A new report from Stanford University has found a massive 91 percent increase in chronic absenteeism amongst public school students between the 2018-2019 and 2021-2022 school years, affecting every state.
Although many reasons are postulated, including COVID-19, bullying, and depression, parental concerns over school content, including topics like Critical Race Theory and revised American history, cannot be ignored. For instance, California’s new math framework insists on using mathematics to “both understand and impact the world,” reflecting the ideology that “mathematics plays a role in the power structures and privileges.”
In November 2022, data from the National Assessment of Educational Progress highlighted the drastic effects upon the proficiency of America’s children: only 33 percent of fourth graders are proficient in reading, with 36 percent proficient in math.
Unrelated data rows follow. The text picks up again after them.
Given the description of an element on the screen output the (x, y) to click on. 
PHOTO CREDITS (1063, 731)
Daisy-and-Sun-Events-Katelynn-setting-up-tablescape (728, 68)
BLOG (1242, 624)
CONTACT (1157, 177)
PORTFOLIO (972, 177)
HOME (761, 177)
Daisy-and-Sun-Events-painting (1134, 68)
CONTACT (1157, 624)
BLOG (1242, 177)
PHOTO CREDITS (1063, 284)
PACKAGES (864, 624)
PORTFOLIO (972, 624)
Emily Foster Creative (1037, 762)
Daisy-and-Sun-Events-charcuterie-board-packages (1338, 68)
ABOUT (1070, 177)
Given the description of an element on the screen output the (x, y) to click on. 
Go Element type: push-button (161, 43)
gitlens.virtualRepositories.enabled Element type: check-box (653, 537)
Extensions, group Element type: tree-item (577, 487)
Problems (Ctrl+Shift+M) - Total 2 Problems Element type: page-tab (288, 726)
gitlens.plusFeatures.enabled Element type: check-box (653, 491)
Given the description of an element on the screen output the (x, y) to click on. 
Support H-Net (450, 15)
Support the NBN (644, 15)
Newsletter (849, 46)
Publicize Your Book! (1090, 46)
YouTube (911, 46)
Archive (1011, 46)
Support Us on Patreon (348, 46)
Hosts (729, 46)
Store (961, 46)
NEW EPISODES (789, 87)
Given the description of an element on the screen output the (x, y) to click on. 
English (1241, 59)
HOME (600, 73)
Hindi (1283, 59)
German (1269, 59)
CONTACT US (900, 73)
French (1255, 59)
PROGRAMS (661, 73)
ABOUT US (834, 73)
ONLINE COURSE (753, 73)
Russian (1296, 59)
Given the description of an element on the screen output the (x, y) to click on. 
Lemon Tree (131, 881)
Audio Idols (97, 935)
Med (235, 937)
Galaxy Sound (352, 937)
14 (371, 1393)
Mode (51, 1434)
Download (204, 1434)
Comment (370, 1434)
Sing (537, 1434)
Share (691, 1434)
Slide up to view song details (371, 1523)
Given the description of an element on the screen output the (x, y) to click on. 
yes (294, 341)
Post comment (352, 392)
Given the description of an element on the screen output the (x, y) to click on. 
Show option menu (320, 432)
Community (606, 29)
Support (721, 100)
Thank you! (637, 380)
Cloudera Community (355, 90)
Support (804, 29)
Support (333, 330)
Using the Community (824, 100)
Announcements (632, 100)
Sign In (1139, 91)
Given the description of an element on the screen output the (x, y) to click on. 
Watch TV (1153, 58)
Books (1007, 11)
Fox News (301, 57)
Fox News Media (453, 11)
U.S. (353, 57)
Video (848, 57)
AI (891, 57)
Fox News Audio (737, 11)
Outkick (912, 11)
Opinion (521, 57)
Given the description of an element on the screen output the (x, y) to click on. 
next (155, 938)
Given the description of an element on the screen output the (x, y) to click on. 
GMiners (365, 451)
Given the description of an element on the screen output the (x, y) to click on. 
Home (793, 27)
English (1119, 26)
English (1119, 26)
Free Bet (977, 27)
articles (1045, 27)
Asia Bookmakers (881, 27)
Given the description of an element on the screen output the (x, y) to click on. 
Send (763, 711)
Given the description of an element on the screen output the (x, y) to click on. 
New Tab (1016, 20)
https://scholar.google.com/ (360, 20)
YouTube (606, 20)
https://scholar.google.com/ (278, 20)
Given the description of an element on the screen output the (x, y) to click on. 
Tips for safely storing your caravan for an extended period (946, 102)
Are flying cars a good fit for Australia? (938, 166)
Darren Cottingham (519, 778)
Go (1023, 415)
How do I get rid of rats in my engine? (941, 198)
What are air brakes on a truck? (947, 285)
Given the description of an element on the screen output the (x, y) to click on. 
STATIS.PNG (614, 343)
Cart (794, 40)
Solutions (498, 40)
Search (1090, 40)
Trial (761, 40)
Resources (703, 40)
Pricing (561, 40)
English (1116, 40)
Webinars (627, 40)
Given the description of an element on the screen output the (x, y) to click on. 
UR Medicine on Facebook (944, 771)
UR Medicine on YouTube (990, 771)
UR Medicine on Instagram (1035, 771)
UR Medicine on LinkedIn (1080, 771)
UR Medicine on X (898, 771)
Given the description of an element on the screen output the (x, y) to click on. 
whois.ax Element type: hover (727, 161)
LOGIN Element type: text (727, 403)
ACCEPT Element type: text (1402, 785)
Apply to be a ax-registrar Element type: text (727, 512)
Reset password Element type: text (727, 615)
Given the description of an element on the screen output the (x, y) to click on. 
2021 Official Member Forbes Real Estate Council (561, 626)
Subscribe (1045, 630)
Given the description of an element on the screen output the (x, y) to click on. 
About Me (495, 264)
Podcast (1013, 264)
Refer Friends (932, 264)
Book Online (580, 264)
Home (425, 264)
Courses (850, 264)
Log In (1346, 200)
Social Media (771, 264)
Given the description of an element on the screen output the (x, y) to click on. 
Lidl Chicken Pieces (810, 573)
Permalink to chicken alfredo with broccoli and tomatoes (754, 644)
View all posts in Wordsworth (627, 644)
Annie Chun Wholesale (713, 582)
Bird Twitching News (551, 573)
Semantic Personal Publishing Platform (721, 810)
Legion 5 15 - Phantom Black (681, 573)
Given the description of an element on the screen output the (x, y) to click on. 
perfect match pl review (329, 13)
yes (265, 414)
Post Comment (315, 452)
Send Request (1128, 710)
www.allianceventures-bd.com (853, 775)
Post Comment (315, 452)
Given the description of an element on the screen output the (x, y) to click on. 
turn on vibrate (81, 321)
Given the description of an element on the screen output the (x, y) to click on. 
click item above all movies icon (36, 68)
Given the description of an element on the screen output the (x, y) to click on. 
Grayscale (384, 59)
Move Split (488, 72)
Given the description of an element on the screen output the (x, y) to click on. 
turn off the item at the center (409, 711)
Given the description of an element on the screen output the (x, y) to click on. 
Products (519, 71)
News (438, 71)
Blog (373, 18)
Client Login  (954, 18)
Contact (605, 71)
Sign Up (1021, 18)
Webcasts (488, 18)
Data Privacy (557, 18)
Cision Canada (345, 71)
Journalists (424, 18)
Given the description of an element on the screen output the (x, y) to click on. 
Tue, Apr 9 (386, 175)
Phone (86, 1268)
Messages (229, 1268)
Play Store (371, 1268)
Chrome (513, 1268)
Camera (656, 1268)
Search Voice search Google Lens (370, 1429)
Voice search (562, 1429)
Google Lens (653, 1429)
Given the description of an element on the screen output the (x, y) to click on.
Eighth grades were even worse, with 31 percent and 26 percent, respectively. The associated decline of trust in public education is reflected in a Gallup poll where merely 26 percent of Americans have a “great deal/fair amount” of confidence in public schools.
Teacher absenteeism is also alarming. Before the pandemic, The New Teacher Project found nearly a third of teachers “chronically absent.” Post-pandemic, Heritage Foundation researchers Jay Greene and Jonathan Butcher report a 72 percent rise in public school teacher absenteeism.
With this backdrop, parents are left with hard choices, especially due to the high cost of private schools. While nine states have championed universal school choice, 41 have yet to follow suit. The popularity of homeschooling has skyrocketed, doubling since 2020 with 6 percent of students homeschooled in 2021-22.
Yet, public school boundaries continue to trap students in subpar educational environments. Alarmingly, in 24 states, parents using false addresses for better school access risk criminal prosecution.